#### Work to complete
Report each line of the data that includes the word "computer".
........
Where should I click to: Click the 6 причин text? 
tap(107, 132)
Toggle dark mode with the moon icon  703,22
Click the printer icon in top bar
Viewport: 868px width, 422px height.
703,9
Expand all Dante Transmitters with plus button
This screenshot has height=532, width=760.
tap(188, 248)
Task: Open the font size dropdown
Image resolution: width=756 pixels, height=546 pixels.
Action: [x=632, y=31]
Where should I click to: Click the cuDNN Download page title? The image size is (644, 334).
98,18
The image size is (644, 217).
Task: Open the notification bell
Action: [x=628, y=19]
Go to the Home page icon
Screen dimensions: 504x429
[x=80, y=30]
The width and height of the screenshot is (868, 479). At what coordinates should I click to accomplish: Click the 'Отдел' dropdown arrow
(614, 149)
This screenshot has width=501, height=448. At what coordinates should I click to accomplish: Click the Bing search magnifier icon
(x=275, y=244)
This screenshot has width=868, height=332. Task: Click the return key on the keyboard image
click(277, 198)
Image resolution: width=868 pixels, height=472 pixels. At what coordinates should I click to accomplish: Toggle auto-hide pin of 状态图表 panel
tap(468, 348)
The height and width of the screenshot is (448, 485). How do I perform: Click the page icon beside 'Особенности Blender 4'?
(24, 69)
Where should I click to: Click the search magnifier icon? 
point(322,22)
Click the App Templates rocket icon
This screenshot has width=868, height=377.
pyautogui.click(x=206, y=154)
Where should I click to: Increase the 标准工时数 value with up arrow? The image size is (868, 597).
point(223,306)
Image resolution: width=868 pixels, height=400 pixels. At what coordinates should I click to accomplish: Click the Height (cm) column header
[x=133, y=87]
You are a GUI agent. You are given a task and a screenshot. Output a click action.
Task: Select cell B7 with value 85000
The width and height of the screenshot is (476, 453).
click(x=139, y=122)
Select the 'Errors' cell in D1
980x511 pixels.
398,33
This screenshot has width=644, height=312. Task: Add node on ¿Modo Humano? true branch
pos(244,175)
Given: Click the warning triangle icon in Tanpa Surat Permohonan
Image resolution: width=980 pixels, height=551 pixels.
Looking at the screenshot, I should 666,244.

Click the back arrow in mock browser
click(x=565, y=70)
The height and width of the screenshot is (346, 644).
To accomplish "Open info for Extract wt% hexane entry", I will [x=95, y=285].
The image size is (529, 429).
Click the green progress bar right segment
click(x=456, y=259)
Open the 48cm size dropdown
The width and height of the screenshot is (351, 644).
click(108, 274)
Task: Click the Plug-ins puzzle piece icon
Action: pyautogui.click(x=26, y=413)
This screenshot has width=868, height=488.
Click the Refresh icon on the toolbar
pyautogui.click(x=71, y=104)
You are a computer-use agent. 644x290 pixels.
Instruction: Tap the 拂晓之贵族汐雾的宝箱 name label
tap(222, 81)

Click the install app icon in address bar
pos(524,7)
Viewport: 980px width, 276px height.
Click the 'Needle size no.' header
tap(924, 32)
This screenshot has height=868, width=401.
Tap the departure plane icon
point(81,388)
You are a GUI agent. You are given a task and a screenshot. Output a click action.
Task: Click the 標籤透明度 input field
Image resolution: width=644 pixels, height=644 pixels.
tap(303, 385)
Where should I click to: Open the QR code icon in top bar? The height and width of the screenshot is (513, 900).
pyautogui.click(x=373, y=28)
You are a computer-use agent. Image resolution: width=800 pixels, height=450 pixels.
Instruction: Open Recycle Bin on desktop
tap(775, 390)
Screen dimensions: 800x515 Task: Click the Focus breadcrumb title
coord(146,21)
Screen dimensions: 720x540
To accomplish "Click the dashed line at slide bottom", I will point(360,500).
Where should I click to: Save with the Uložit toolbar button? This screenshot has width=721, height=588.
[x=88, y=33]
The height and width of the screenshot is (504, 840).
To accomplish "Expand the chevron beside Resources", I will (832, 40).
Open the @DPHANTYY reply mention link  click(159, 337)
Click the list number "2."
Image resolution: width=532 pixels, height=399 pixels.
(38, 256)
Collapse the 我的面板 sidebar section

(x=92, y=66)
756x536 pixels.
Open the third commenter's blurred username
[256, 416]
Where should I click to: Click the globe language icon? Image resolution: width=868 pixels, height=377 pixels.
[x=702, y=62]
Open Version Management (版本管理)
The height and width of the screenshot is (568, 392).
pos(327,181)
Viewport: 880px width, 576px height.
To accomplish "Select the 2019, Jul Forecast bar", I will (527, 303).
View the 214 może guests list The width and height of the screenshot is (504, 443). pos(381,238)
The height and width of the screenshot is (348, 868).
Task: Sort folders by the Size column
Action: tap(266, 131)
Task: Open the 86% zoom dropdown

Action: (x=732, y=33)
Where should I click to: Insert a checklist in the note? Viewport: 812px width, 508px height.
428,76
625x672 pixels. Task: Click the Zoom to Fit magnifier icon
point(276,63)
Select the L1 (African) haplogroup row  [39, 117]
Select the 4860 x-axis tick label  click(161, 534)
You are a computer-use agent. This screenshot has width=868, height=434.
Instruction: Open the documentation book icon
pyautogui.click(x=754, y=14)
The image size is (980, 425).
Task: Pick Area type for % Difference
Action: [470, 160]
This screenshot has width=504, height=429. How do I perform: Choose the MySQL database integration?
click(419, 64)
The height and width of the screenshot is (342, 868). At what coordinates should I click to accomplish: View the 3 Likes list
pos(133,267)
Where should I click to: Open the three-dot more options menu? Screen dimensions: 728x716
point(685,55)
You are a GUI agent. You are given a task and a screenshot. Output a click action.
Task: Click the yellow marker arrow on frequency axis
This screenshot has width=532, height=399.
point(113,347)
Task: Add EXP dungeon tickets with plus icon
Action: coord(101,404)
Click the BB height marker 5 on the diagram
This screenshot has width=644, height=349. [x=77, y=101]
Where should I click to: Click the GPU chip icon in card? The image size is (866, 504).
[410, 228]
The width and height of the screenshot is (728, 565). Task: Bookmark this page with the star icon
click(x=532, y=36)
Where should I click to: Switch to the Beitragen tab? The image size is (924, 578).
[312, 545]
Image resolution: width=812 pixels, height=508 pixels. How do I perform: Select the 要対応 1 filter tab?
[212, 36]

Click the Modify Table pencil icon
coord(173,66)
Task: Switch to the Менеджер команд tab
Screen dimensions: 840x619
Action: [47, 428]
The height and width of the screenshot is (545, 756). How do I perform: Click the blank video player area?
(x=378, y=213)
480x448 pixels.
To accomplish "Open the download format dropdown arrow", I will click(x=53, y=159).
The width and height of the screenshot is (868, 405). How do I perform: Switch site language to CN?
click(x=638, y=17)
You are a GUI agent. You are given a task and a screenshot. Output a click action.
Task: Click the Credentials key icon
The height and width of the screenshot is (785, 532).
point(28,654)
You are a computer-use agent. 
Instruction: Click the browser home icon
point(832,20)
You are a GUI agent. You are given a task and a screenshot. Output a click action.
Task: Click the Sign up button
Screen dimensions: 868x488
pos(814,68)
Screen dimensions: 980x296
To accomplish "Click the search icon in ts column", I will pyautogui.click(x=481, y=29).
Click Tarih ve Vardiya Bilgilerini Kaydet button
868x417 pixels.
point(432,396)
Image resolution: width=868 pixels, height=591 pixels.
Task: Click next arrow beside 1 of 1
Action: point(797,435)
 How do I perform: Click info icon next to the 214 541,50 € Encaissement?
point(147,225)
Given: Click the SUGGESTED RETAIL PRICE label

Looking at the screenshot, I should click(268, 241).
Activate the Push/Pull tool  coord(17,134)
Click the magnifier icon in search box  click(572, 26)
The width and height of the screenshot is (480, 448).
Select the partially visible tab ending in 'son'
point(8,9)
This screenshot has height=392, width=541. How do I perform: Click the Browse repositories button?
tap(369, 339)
........
#### Written response
You are a computer-use agent. 644x290 pixels.
You are a computer-use agent. Image resolution: width=800 pixels, height=450 pixels.
You are a computer-use agent. This screenshot has width=868, height=434.
You are a computer-use agent. 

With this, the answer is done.